Rauner maintains that lowering the tax rate for individuals and businesses would drive growth, saying that high tax states have higher unemployment and fewer jobs. If elected governor, Rauner would have to contend with a $6 billion budget hole, and it remains unclear what Rauner would specifically do to fill the gap, outside of general reforms he has suggested.
“Instead of giving us a real plan to tackle the massive structural challenges facing Illinois, Billionaire Bruce has given us two chicken budgets, with today’s version including nothing but warmed-over window dressing, stolen Quinn proposals and hypocritical ideas,” said Quinn campaign spokeswoman Brooke Anderson.

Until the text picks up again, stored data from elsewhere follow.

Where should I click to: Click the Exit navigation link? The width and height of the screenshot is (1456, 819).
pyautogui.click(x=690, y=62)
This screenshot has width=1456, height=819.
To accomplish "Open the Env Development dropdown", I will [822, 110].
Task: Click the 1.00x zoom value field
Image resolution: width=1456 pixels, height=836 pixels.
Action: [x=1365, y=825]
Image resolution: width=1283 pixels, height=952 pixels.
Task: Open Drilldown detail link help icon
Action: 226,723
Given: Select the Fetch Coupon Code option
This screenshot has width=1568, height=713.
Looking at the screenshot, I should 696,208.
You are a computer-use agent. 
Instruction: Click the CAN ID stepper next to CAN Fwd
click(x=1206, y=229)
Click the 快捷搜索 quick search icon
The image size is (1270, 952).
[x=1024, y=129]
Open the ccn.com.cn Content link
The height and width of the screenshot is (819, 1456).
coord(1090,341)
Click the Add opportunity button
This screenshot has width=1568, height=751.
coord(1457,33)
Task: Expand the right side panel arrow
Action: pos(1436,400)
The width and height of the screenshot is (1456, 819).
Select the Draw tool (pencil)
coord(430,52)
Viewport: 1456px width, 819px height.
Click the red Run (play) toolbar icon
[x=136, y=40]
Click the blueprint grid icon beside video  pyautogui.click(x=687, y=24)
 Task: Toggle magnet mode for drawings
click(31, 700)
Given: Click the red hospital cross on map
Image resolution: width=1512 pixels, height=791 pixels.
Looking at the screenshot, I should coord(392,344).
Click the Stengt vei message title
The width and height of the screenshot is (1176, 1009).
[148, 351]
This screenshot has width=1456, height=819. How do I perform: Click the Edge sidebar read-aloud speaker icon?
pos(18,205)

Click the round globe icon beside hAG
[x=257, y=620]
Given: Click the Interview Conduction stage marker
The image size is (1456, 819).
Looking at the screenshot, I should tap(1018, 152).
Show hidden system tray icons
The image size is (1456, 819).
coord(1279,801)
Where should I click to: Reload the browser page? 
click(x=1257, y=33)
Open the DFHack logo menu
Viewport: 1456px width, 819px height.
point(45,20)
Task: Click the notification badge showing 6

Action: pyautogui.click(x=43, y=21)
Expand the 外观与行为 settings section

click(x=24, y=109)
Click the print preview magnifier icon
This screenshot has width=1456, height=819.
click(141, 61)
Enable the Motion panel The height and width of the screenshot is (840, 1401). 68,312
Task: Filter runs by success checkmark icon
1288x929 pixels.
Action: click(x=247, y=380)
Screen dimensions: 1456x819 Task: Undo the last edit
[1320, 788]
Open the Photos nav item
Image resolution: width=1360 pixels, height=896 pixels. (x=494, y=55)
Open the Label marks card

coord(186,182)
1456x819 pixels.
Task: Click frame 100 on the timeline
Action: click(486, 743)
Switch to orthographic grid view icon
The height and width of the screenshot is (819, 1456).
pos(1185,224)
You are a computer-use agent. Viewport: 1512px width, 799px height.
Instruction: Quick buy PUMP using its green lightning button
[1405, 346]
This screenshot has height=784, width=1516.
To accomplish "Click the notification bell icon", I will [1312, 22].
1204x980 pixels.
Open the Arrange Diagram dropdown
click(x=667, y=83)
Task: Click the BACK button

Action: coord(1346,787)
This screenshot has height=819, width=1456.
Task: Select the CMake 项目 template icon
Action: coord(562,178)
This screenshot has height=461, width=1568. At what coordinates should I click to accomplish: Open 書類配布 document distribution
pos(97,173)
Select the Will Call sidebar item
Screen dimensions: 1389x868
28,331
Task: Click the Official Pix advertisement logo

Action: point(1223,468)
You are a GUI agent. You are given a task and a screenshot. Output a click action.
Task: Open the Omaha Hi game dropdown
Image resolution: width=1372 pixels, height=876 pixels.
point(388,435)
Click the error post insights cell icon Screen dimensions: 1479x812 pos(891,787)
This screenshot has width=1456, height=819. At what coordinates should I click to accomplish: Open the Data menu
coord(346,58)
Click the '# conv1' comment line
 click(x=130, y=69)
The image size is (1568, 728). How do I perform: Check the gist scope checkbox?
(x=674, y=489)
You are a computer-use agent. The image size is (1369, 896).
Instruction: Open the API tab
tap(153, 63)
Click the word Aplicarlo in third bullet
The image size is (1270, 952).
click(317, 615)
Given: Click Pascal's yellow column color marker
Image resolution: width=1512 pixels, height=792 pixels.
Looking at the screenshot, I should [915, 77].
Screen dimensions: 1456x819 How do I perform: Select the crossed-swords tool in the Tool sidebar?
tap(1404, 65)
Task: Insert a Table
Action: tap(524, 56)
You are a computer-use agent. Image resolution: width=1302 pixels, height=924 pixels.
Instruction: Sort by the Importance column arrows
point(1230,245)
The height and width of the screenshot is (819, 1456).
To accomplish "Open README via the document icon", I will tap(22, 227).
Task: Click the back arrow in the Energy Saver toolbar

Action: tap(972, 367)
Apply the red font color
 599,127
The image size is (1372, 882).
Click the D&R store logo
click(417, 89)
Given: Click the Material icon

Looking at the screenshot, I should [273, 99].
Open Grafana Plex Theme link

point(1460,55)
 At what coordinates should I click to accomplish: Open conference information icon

Rauner said he would overhaul the EDGE program — Economic Development for a Growing Economy — as a starting point to broader changes to make Illinois more attractive to business.
Rauner maintains that Illinois will be competitive by lowering its tax rates on individuals and corporations as well as “corporate tax reduction and individual tax reduction.”
When Rauner was asked if trusting him to enact reforms against the wealthy was like trusting the fox to guard the chicken coop, he laughed, saying he came from a working family. “I’m running for governor to help every working family in this state. We have lost jobs, we’ve had decline under Pat Quinn. . . . Lousy schools in too many communities,” Rauner said.
Other parts of Rauner’s plan include s many elements that have been attempted in the past to no avail in the Illinois Legislature to no avail. That includes Rauner’s proposal to end the “big oil loophole,” an incentive that allows oil companies with an Illinois presence to drill offshore without paying state income taxes.